Consider the example of the manufactured bouncy balls that are manufactured in four discrete sizes: diameters of 1.0, 2.0, 3.0, and 4.0 (assume units are cm). The manufacturing process is quite imprecise (‘noisy’), however. Assume the noise follows a Normal distribution with mean=0 and variance s2=1. You sample 3 balls of diameter 1.77, 2.23, and 2.7 that were manufactured to be of the same diameter. The prior probability of the balls being from a given diameter are equal. What is the probability of the ball diameter being 1.0, 2.0, 3.0, and 4.0. Show your work. (refer to K2.1.1 pages 20-21 for more details).

See figure below which illustrates my thinking. Note that actual credibility is not assigned in the bottom image because these results are expected relationships.

The upper graph shows the prior credibilities for the four candidate means and normal distributions, located at values 1,2,3,4. In the posterior distribution, bayesian reallocation of credibility indicates that the mean of 2 is most credible because the three balls (diameters 1.77, 2.3, and 2.7) all fall within 1 standard deviation of the mean, or 68% of the data for ball size 2. Following this, ball size 3 is the next most credible, with two balls (diameters 2.3 and 2.7) falling within 1 standard deviation. After this, ball size one is the next most credible with one ball (diameters 1.77) falling within 1 standard deviation. Lastly, ball size 4 is least credible

Here is a picture supporting this reasoning

2.

Explain why the ‘cloud’ of credible regression lines in the left side panel of Figure 2.5 (K2.3, page 26) have the characteristic shape that they do, e.g., narrow range in center of plot but broader towards edges?

From Kruschke: The left panel in figure 2.5 shows a random smattering of credible regression lines from the posterior distribution. Each line plots the equation (see below) for credible combinations of \(\beta_1\) (slope) and \(\beta_0\) (intercept). The bundle of lines show a range of credible possibilities, given the data, instead of plotting only a single “best” line.

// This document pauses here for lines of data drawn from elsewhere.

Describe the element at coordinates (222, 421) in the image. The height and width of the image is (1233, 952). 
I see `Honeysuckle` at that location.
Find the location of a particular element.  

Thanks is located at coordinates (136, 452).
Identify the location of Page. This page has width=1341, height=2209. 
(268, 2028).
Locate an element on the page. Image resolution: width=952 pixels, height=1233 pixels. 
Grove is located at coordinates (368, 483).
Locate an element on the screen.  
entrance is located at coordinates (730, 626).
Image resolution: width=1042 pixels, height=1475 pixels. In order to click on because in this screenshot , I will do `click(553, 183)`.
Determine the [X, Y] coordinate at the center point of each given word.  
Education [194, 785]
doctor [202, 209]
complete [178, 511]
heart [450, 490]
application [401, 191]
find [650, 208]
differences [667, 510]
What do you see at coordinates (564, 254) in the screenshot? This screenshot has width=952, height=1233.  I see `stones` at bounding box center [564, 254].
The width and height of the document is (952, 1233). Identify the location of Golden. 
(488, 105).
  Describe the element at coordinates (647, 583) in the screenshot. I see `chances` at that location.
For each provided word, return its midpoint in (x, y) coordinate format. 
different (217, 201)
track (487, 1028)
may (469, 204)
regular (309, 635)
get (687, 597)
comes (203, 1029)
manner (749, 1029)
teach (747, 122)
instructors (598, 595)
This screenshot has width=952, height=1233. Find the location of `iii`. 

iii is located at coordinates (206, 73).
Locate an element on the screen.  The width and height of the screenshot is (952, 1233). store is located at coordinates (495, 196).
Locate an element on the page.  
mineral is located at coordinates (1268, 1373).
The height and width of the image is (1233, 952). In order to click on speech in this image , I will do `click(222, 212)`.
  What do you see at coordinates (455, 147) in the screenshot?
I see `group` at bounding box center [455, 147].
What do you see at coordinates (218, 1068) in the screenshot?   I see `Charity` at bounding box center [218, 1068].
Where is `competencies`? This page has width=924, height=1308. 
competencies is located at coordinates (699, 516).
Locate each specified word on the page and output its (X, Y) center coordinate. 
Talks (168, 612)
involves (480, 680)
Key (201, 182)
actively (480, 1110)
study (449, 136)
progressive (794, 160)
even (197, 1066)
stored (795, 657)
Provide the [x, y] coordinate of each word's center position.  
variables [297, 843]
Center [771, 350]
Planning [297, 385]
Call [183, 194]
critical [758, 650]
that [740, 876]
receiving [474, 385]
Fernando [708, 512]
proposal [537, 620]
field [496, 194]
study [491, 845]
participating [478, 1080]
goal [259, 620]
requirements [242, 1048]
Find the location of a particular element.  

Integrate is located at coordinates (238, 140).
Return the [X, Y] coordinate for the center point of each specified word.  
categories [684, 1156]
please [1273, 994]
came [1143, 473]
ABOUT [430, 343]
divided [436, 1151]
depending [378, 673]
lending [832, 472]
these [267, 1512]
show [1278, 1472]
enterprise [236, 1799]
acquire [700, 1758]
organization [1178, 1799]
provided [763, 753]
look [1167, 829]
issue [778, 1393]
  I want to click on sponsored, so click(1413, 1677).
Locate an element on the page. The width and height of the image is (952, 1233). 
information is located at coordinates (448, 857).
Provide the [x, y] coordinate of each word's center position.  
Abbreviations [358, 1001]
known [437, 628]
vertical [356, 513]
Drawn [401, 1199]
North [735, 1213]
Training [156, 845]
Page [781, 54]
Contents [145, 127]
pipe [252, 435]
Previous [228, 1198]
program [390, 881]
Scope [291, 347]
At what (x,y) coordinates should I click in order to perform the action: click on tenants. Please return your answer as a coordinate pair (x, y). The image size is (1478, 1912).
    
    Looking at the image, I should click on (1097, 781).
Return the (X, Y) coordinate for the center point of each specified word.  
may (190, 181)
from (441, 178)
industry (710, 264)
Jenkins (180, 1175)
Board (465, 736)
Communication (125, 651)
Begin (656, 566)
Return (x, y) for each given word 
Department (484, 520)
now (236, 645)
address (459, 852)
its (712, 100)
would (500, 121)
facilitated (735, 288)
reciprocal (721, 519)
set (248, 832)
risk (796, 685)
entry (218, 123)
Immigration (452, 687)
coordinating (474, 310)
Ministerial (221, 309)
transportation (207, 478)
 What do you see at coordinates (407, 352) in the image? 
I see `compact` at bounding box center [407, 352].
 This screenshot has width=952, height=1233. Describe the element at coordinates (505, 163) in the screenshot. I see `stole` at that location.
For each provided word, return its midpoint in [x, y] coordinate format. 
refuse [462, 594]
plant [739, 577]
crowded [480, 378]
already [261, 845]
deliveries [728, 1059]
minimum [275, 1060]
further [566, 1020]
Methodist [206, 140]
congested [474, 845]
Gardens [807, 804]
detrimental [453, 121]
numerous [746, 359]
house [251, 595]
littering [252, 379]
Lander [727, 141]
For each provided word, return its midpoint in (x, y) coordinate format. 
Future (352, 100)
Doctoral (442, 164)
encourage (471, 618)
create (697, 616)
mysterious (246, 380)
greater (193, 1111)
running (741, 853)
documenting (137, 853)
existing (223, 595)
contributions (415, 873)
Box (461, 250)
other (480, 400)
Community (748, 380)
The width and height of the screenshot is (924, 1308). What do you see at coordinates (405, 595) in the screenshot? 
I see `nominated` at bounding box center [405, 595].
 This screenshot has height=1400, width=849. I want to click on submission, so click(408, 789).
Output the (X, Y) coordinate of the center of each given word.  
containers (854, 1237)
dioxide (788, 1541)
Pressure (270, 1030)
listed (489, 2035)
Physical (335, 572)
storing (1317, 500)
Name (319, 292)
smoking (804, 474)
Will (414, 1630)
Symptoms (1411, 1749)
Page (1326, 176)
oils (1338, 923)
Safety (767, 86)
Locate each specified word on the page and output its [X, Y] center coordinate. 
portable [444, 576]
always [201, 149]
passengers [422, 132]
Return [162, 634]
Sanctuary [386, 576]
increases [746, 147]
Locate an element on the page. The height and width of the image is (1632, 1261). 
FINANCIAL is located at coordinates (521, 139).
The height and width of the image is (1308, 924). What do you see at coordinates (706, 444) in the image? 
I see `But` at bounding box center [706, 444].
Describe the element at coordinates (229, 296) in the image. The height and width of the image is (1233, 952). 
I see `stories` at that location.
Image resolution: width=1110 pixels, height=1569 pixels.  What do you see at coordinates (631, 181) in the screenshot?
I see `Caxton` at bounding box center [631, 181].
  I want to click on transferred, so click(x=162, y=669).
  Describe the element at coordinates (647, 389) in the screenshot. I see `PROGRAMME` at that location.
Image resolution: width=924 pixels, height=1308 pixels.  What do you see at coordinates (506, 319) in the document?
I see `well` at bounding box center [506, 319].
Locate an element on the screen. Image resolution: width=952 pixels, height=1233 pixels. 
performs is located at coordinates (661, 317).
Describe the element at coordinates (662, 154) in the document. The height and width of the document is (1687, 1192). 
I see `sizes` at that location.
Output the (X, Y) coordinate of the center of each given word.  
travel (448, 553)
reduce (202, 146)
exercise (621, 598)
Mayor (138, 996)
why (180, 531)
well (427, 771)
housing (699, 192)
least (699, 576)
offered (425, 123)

The characteristic shape is formed because the linear regression lines pass through the mean values (“narrow range”) then spread more broadly toward the edges due to different credible values for \(\beta_1\) (slope) and \(\beta_0\) (intercept). The slope and intercept are interdependent.

3.

Kruschke Exercise 2.1

Model A

\(p(x)=1/4\)

Model B

\(p(x)=x/10\)

Model C

\(p(x)=12/(25x)\)

Model A is unbiased because there is equal probability (one out of four; 1/4) that x will be rolled. Model B is biased towards higher numbers rolled, for example the \(p\) that a “1” will be rolled is 10% (1/10) but that a “4” will be rolled is 40% (4/10). Conversely, Model C biases toward the lower numbers (see maths).

# Model B maths
1/10

## [1] 0.1

4/10

## [1] 0.4

# Model C maths
12/(25*1)

## [1] 0.48

12/(25*2)

## [1] 0.24

12/(25*3)

## [1] 0.16

12/(25*4)

## [1] 0.12

4.

Kruschke Exercise 2.2

During the first iteration where each number on the die is rolled equally (25 times), we now change the credibilty of our models so that A is the most credible. Models B and C are less credible but to the same degree.

During the second scenario where 1 is rolled most (48 times) and each successive number occurs fewer and fewer times, we then change the credibility so that that Model C becomes more credible. Model B is the least credible (data are opposite of Model’s prediction) and Model A is marginally more credible than B - but Model C still reigns king.